Crowd Control using Multi-Agent Systems

Multi agent Crowd simulation and Guidance systems for Optimization of crowd flow and to prevent congestion.




Our research focuses on developing Multi Agent guidance systems to control and manage crowd. For this we have considered the scenario of the Tawaf ritual at Hajj, Mecca.
To understand it, We performed a downscaled Crowd simulation of Hajj using various models such as Social force model, CA model, ORCA, etc using the Menge Framework. We analysed crowd density in different concentric circular regions using Poisson distribution to control the Inter-region rates of movement. We found interesting results suggesting the ways in which people tend to move closer to Ka’aba. This causes high crowd density as one moves closer to the center.

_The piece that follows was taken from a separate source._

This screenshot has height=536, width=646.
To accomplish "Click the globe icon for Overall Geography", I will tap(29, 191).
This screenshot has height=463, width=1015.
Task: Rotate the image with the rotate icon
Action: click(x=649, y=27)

It becomes increasingly difficult to manage crowd.
We are working on an approach that uses Multi agents to control the Crowd to prevent congestion. The Goal is to maximize pilgrim crowd flow and to ensure no stampede (High density regions). Previously researchers have proposed some trajectories, structural amendments that reduce the risk of stampede. Our approach is novel and dynamic. We wish to design Multi Agent system to guide groups of people to perform circumambulation and to touch the Kaaba. Multi agents schedule movement of groups to minimize the time to complete ritual. We form groups of people, each group controlled by a single agent. To find the Optimal Policy we formulate it as an MultiOperation Optimization problem. Given flow rates of Multi agents(Poisson distribution: lambda, Mu)
Constraints/Tasks for each agent:

  • Complete N full rotations around center.
  • Reach the center at least once for prayer.
  • Stay at the center for approximately T time( Can be later optimized )
  • Center can hold maximum of C agents at any given instant(Analogous to praying near Kaaba for some fixed time)
Optimize: Minimize the total time delay for each agent, indirectly increase agent flow.
Plot shows the crowd region density for each ring. We can see that first the inner ring fills up then the middle ring and then finally the outer ring. The average time between arrival of any person is 1( lambda) and that of leaving is 1.1(Mu). We model it using Poisson distribution and follow the rule that a person given a choice always tends to move towards the inner ring until their is no space left.